# Waterproof motherboard?



## john.griffiths1

Hey guys, im not sure if this is the right section to ask in, but i want to create an underwater PC. The brief is to put a mini itx system in a working fish tank with real live fishes and everything! Any thoughts? Any help greatly appreciated!


----------



## evilxp2800

lol dont u wil kill the fishes


----------



## Cromewell

You could encase the motherboard in a container with fluorinert I suppose but I don't think it would be good for the fish if any leaked...


----------



## Geoff

i think your pc would fry if you didnt have some sort of tube extending from the pc to the outside of the fish tank, there would be no place for the air to go.  And if you got it in the water without water getting in it, how would you put CD's in?


----------



## apj101

Wicked idea!!!!! i love reading stuff like this

how are you planning on cooling this puppy? You could water cool the cpu, and gpu for that matter but you'd need to have the pipes coming out of the tank. The general heat in the case may cause the water temp to raise, which may be a problem for your fish.

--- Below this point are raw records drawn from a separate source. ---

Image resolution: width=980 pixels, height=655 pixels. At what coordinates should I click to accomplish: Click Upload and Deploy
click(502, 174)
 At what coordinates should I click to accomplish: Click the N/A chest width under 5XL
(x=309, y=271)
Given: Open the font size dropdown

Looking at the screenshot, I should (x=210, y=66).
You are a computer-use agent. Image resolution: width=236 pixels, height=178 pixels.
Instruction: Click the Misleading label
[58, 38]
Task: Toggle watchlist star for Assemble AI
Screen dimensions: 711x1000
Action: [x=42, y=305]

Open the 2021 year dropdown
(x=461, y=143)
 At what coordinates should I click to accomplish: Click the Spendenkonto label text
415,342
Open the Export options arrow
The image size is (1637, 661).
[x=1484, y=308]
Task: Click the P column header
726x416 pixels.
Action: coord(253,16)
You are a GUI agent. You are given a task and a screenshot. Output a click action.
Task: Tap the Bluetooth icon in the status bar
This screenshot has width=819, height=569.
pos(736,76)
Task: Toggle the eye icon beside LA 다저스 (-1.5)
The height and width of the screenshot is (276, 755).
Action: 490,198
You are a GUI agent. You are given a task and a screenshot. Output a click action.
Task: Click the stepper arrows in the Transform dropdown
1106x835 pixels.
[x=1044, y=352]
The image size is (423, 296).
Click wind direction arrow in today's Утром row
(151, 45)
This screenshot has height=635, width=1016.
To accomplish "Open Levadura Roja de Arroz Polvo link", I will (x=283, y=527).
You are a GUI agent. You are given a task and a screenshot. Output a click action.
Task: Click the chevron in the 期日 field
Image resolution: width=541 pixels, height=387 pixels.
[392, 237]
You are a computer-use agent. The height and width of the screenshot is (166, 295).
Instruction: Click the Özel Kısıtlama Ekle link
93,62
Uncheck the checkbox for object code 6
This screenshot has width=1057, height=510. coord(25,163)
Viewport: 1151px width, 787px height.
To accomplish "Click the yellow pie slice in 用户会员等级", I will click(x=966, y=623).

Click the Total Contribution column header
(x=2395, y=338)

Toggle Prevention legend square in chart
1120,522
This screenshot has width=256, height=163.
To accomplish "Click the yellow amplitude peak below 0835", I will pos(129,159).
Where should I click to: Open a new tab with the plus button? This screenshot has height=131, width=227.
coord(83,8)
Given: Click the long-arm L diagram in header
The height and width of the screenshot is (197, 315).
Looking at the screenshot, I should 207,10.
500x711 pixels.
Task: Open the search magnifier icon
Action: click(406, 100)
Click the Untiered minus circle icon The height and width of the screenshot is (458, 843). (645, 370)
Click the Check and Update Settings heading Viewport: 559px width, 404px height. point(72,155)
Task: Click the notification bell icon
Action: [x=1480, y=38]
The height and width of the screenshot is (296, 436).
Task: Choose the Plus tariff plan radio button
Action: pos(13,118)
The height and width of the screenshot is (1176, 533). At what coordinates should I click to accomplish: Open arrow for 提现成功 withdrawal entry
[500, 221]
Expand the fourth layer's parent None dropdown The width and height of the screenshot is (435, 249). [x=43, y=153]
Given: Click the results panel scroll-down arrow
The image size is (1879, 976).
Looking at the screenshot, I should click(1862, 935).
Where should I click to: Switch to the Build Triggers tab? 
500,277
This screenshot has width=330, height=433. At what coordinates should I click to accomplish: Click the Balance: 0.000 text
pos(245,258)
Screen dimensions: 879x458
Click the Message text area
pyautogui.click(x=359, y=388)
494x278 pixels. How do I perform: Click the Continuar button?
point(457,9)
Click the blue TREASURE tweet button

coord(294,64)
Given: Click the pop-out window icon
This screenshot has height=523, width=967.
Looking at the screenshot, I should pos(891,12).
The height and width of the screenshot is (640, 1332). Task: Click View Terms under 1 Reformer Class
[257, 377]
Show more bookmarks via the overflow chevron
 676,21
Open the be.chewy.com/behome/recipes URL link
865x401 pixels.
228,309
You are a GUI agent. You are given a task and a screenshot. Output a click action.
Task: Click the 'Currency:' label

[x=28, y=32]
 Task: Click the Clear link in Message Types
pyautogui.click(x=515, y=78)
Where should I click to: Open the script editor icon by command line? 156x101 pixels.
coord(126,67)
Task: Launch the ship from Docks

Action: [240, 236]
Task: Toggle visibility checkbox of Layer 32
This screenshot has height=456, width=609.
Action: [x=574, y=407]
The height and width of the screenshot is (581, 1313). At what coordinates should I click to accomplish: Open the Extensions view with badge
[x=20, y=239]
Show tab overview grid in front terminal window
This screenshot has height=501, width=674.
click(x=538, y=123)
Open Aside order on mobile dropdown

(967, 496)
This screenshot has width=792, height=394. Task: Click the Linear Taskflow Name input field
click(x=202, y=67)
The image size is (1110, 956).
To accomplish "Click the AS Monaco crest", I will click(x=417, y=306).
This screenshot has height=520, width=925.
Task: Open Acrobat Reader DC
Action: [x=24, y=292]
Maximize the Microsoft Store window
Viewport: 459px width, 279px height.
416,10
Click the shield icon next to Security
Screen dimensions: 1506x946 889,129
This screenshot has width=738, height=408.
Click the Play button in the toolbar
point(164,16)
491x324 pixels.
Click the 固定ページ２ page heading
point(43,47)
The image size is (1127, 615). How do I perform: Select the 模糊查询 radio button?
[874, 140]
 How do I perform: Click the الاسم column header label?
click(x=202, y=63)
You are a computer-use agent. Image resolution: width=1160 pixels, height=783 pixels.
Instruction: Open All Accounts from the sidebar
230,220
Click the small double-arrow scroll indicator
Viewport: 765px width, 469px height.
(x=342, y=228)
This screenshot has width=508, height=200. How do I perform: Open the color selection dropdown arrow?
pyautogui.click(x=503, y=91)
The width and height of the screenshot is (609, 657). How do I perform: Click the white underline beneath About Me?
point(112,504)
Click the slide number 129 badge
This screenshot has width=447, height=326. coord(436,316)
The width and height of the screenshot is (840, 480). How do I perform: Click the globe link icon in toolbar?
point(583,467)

Plus the water temp will very a lot depending on if you have the box on or not, and fishes like a constant temperature, so you will need to leave the pc on 24/7.
No matter what you do there will have to be some outside contact. If you submerge the thing in fluorinert (actually it doesn't have to be fluorinert you could even use vegetable oil - its non conductive and has good thermal capacity) you will still need some kind of a pump to allow to flourinert to heat exchange away from the case. If you choose not to use flourinert then you'll need two exhausts one air in (probable need to be air conditioned somehow) and one air out. 

You could just leave the top of the pc, but then that kind of defeats the point of submerging it.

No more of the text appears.